Escherichia coli

Escherichia coli is a facultative anaerobic gram negative rod shaped bacteria that is of significant importance in the pharmaceutical and healthcare industries. E. coli is commonly found as part of normal human and animal flora. The vast majority of strains are harmless, often even beneficial to the host, but infection with certain strains cause gastroenteritis and urinary tract infections.

E. coli is one of the most well-known bacteria, it is named after the paediatrician Theodor Escherich who first discovered the organism in 1885. Prior to reclassification the organism was named Bacillus coli due to its rod shape (Bacillus) and its inhabitancy of the human colon (coli). Interestingly, there is evidence to suggest that Salmonella spp.and Escherichia spp. diverged evolutionarily due to their changing hosts. Salmonella evolved to colonise birds and reptiles whereas Escherichia evolved to colonise mammals

E. coli contains some of the most genetically and phenotypically diverse bacterial strains, according to a 2010 study only 20% of E. coli genes are shared across all strains (1). This variation gives rise to a large diversity of pathogenicities and symptoms caused by infectious strains. A highly virulent strain of Enterohemorrhagic Eschericia coli (EHEC) strain O157:H7 produces Shiga toxin leading to life threatening symptoms. Shiga toxin disrupts the normal function of Kidney cells, red blood cells and intestinal epithelial cells. Disruption of these functions cause kidney failure, destruction of red-blood cells and inflammatory responses in the intestine leading to blood in the digestive tract. Infection with EHEC has very few treatment options as routine antibiotics often exacerbate the infection. (2)

Characterisation of E. coli strains becomes increasingly difficult due to a mechanism known as horizontal gene transfer via bacterial conjugation. This is where bacterial cell can transfer genetic information in the form of a plasmid. This plasmid is a short loop of DNA that can be transported across a physical bridge created between the bacterial cells by a bacterial pilus. Bacterial conjugation, and thus horizontal gene transfer, is one of the mechanisms primarily responsible for spreading antibiotic resistance. The conference of resistance occurs when a plasmid containing a resistance gene is transferred. In E. coli, a commonly transferred resistance plasmid is that of a beta-lactamase enzyme which breaks down penicillin and cephalosporin antibiotics. Another codes for multi-drug resistance (MDR) proteins, which are small efflux channels that actively pump harmful molecules, therefore antibiotics, out of the cell.

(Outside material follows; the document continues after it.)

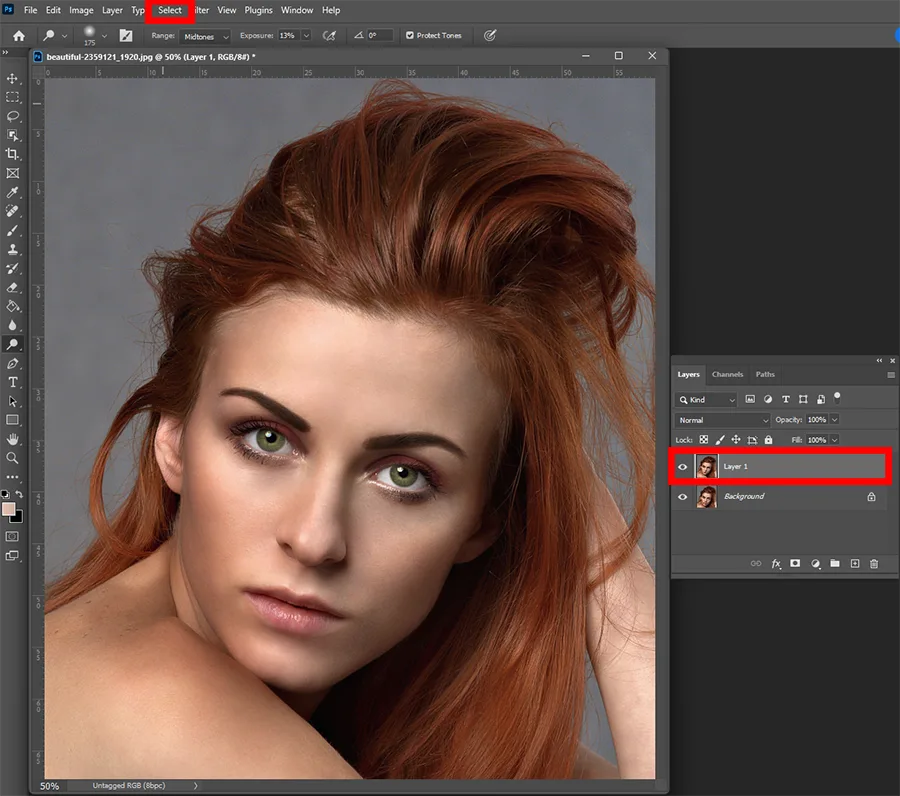Select the Lasso tool
Viewport: 900px width, 796px height.
click(13, 116)
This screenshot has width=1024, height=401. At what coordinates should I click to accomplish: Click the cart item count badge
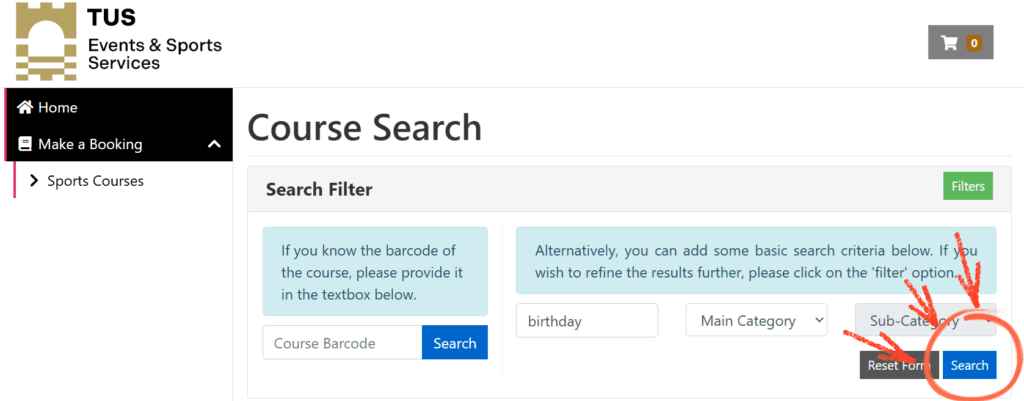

In research, these plasmids can be used to our advantage. Insertion of a modified or synthetic plasmid into a bacterial cell can allow us to express a gene or produce a protein of our choosing. After the insertion of gene that was not previously present, the organisms is considered recombinant. A primary and well known example of this is that of insulin. Prior to the advent of recombinant micro-organisms pig insulin was used for the treatment of Type I diabetes, which is significantly less effective than the human protein. The human insulin gene is merged with a bacterial plasmid and inserted into bacterial species, which in turn allows the bacteria to produce the human insulin protein. A large part of the biotechnology industry is responsible for culturing these recombinant organisms followed by harvesting and purifying the insulin product. Many other therapies are also produced in this way such as the hepatitis B vaccine and human growth hormone.

The severity and risk associated with an infection means it is essential to check for the presence of E. coli in pharmaceutical finished product, water systems and hospital medical equipment. Many oral, topical and injectable medicines have an 'absence of E. coli specification' defined in the major pharmacopoeias. The isolation of E. coli in a water system should be a very rare occurrence and is a key indicator of both water system health and process design. Remedial actions typically include increased sanitisation of the system or water system engineering solutions. One of the main sources of E. coli in a cleanroom or process can come from poorly designed drains and sinks. In addition to this, the use of hoses which can draw contaminated liquid from a drainage area can increase the risk of E. coli contamination. Occasionally, E. coli contamination of product can come from operators involved in the manufacturing process, who may require training review or review of the company hand-washing procedure. The detection of E. coli via environmental monitoring should include a rigorous root cause investigation with the aim to remove the source of contamination.